View Single Post
  #16  
Old 09-14-2005, 08:08 PM
BruceZ BruceZ is offline
Senior Member
 
Join Date: Sep 2002
Posts: 1,636
Default Re: Exact answer 11.7327% ? (edited)

I have PMed irchans about this, and he agrees with my objections.

This method has a problem similar to the one in my solution.


[ QUOTE ]

The Probability p[n] that the nth window will have exactly 14 hands is 0.0014279740790007608. Let g[n] be the probability that the nth window has exactly 14 hands and that no previous window had 14 hands. Let r[n,i] be the probability that the nth window will have exactly 14 hands given that the ith window had exactly 14 hands. Note that r[n,i] = r[n-i] because it only depends on the difference between n and i. Then

p[n] = Sum[ g[j] * r[n-j] , {j, 1, n}].

[/ QUOTE ]

For this formula to be correct, r[n,i] must be the probability that the nth window will have exactly 14 hands given that the ith window had exactly 14 hands, and given that no window previous to i had 14 hands. This latter condition will change the probability.
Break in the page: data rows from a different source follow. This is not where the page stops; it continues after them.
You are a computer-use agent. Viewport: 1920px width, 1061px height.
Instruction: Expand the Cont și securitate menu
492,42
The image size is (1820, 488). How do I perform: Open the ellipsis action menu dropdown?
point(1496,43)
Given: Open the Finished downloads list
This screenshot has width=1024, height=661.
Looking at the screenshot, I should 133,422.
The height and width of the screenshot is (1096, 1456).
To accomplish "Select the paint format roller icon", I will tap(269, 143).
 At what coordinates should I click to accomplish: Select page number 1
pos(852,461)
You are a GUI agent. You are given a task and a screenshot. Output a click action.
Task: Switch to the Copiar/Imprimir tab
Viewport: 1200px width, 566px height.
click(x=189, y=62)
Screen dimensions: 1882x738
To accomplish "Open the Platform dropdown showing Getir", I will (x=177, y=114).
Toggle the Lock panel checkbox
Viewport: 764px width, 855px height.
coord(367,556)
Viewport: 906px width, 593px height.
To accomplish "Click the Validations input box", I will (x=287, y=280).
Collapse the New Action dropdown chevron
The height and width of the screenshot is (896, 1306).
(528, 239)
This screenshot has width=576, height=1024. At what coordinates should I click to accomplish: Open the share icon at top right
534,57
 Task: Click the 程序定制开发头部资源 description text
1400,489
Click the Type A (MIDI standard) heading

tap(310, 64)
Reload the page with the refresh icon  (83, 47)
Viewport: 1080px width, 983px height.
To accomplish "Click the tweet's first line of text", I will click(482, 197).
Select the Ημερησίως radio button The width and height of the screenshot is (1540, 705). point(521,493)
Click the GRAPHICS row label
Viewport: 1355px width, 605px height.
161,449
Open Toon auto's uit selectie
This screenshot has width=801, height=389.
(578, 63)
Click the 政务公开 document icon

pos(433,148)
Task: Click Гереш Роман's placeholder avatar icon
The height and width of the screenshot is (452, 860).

Further, it is not true that r[n,i] only depends only on n-i, because when the windows overlap, small values for the starting position of the first window i place different constraints on the window starting at n than larger values of i, since there would be more potential windows with 14 pairs that could start before a large value of i, and the hands in the window starting at n would be constrained to preclude this.


[ QUOTE ]
Now we just need the sequence r[n] to compute g[n]. If n<100, r[n] is the sum over k=0,...,14 of the probability that the first n hands of a window has k pairs times the probability that the next n hands after the window have k pairs. (If n>=100, r[n] = 0.0014279740790007608.)

Code:


r[n] = Sum[ C[n, i]
*(1/17^i)*(16/17)^(n - i) * prfirst[n, i],
{i, 0, Min[n, 14]}]



The probability that the first n hands of a 100 hand window have i pairs is

Code:


prfirst[i, j] = If[ j < 14 - (100 - i),
0,
C[i, j]*C[100 - i, 14 - j] / C[100, 14]]

[/ QUOTE ]

Because of the conditional issue discussed above, all C[100,14] do not have the same probability when the window starting at n overlaps with the first window. In this case, arrangements which put more pairs at lower values of n would be less likely, since these arrangements are constrained to preclude a window of 14 starting before the first window. The C[i, j]*C[100 - i, 14 - j] would be similarly constrained.